I bought my sister a camo bag and matching wallet months ago.  She just showed me that the stitching in the wallet where the card dividers are is coming undone.  I know a lot of designers have where you can send a piece in to be repaired.  I don't want her walking around with a bad product and want to get it fixed.  Does anyone know anything on their repair policy?


----------



## AuntFlo

I bought a bag off of ebags recently (love them!) and noticed they have info about each individual manufacturers warranties, which is great info. Here's Michael Kors Warranty:




> *MICHAEL Michael Kors Warranty Info* MICHAEL KORS Collection Handbags Handbags are protected from the date of purchase by a one-year limited warranty (proof of purchase required). If the handbag proves to be defective in material or workmanship under normal use anytime within the first year, we will repair the item free of charge. Conditions and Exclusions The warranty does not cover damages arising from accidents or misuse, or from any alteration, service or repair performed by any other party other than Michael Kors.
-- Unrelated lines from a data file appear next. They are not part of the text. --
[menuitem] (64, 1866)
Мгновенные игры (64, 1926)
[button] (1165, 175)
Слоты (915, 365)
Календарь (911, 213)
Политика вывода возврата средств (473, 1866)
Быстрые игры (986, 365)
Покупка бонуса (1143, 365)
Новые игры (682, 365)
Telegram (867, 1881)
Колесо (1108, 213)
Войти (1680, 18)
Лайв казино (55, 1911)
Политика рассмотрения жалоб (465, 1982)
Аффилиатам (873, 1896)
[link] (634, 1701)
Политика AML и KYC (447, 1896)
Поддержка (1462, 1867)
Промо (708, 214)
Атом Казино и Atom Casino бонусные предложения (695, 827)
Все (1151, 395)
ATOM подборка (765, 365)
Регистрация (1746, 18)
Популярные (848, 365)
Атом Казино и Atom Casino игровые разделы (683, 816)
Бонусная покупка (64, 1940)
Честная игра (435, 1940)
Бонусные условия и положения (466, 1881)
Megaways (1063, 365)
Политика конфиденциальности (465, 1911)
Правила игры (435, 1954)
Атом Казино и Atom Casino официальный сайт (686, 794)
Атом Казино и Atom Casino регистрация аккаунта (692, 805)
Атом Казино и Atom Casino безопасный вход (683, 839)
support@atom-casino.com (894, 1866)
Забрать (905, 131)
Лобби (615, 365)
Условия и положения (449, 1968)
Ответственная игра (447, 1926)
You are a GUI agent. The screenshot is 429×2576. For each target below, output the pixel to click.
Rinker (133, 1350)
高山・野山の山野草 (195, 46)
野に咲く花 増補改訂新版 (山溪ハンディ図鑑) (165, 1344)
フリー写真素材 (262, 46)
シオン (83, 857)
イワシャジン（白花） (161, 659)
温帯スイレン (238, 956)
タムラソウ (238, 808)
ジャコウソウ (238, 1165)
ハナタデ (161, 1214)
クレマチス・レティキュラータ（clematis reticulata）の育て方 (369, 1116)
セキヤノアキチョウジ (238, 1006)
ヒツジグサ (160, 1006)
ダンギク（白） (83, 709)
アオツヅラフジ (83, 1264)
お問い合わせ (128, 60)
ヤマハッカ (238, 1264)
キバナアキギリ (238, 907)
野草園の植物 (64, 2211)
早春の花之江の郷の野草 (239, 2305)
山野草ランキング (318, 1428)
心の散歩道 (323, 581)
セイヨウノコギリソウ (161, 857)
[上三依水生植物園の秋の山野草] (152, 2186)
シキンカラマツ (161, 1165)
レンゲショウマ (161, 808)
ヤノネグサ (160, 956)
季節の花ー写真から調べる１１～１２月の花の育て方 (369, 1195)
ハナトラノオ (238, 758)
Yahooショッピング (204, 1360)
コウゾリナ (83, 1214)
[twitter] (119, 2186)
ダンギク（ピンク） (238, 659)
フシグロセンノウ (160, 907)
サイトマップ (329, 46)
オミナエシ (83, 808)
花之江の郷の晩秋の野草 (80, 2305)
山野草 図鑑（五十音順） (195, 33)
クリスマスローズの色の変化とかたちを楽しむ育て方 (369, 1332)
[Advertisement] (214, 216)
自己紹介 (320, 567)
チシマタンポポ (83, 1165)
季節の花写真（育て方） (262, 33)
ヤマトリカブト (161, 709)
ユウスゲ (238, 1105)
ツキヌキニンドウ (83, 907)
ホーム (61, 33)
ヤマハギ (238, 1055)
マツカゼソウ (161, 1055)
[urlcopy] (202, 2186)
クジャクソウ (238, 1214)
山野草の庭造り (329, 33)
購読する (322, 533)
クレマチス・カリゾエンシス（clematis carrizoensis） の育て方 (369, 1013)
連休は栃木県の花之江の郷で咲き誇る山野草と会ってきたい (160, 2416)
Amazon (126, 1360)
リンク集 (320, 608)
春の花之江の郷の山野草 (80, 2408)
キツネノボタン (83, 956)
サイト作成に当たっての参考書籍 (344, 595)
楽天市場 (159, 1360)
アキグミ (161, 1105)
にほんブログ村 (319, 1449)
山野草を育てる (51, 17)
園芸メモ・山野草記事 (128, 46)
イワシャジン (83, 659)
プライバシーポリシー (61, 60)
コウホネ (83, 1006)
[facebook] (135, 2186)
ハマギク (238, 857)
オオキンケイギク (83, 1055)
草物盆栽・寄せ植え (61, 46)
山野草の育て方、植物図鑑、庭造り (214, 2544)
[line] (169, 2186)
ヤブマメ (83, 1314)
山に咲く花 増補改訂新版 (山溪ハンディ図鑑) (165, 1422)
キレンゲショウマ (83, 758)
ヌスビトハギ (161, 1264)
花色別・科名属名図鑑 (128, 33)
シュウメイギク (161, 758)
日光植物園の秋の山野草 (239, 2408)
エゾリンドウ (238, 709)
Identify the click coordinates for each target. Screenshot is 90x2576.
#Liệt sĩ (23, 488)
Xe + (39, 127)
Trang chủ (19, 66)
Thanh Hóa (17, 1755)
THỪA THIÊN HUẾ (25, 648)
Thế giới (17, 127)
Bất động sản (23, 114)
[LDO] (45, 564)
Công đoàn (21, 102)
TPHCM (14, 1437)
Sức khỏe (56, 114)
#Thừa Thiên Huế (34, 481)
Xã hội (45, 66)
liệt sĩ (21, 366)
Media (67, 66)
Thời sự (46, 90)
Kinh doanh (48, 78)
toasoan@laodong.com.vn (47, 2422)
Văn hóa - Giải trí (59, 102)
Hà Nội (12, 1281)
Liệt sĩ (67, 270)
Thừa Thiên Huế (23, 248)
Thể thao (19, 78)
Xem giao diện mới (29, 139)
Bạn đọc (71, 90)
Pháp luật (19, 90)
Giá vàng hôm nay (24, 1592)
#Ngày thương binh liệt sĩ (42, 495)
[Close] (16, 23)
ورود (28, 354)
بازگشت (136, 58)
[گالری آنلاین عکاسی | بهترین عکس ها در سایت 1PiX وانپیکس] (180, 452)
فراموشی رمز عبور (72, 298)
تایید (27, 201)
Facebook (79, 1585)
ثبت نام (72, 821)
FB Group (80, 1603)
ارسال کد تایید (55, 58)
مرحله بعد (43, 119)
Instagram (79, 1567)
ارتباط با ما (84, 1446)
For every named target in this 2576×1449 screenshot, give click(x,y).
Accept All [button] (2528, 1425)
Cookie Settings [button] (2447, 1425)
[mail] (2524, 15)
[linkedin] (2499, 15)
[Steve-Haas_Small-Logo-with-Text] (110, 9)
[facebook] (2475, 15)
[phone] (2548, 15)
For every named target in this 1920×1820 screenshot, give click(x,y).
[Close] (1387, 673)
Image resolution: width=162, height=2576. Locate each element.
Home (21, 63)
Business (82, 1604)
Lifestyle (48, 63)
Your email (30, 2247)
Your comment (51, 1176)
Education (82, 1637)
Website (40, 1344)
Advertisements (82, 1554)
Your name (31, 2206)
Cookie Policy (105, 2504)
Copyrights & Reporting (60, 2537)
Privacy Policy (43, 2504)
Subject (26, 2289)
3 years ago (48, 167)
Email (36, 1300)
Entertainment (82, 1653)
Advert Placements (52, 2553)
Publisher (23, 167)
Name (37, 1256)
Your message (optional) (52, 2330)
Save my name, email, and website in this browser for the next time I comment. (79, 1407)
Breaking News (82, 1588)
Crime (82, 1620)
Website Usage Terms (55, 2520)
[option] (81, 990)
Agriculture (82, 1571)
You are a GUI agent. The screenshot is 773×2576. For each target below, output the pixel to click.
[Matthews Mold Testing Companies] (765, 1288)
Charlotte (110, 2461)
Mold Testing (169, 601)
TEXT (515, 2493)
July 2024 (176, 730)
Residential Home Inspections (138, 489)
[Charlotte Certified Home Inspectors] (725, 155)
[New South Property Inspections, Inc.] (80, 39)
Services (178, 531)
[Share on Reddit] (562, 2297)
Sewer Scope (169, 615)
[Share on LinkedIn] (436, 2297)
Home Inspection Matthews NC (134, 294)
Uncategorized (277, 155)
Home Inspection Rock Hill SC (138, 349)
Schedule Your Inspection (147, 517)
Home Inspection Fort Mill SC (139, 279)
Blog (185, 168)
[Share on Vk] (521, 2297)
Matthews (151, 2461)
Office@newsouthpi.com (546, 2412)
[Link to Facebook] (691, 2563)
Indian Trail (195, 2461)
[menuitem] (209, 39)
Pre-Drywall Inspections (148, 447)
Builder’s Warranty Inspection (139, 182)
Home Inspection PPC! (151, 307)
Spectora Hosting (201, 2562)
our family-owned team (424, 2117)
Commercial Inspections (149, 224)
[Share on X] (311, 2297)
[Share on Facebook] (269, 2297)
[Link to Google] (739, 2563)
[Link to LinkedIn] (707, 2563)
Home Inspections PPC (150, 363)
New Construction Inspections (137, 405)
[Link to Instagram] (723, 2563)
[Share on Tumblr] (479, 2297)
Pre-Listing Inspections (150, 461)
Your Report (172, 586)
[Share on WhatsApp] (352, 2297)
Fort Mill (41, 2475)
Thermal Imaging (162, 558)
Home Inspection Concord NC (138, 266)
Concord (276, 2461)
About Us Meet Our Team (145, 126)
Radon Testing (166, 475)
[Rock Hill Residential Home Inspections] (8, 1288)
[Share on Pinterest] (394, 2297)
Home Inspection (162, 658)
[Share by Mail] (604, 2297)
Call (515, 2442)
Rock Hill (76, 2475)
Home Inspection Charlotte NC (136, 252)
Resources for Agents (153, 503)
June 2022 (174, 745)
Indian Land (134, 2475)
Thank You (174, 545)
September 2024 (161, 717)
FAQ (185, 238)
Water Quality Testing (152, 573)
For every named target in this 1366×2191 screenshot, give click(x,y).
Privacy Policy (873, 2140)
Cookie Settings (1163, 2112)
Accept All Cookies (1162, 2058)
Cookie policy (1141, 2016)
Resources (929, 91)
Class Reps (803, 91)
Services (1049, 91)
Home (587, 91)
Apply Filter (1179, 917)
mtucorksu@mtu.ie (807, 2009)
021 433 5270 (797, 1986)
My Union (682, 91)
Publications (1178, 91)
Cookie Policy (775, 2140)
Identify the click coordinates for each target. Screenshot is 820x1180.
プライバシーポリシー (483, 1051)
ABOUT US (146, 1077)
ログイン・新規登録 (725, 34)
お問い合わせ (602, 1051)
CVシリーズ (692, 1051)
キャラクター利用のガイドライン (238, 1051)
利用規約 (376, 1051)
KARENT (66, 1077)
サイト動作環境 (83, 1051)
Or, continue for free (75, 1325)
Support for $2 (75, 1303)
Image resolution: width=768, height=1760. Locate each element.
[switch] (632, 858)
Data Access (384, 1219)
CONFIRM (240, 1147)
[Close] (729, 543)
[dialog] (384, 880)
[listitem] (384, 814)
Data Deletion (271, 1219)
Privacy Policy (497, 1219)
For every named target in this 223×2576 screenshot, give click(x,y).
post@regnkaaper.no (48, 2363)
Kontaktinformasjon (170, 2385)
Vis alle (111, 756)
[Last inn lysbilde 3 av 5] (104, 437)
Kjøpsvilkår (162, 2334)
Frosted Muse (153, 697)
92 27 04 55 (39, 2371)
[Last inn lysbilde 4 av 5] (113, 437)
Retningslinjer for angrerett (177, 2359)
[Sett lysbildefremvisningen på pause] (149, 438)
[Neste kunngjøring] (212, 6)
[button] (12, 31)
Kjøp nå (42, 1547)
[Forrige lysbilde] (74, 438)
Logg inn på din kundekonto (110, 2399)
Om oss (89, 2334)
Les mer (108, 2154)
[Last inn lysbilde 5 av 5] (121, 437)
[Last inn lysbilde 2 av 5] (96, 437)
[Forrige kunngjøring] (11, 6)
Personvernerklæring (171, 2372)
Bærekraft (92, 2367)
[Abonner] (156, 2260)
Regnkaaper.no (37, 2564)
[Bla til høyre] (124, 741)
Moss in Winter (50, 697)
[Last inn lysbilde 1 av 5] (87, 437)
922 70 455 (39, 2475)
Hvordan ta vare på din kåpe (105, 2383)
Contact 1-866-709-KORS or customerservice@michaelkors.com MICHAEL Michael Kors Handbags and Small Leather Goods Handbags are protected from the date of purchase by a one-year limited warranty (proof of purchase required). If the handbag or small leather good proves to be defective in material or workmanship under normal use anytime within the first year, we will replace the item free of charge with same or comparable product. Defective handbags will not be returned to customer. Conditions and Exclusions The warranty does not cover damages arising from accidents or misuse, or from any alteration, service or repair performed by any other party other than Michael Kors. Contact 1-866-709-KORS or customerservice@michaelkors.com


----------



## BEBEPURSE

Thanks for the info AuntFlo.


----------



## PrincessD

Hope you get your sister's wallet fixed =)


----------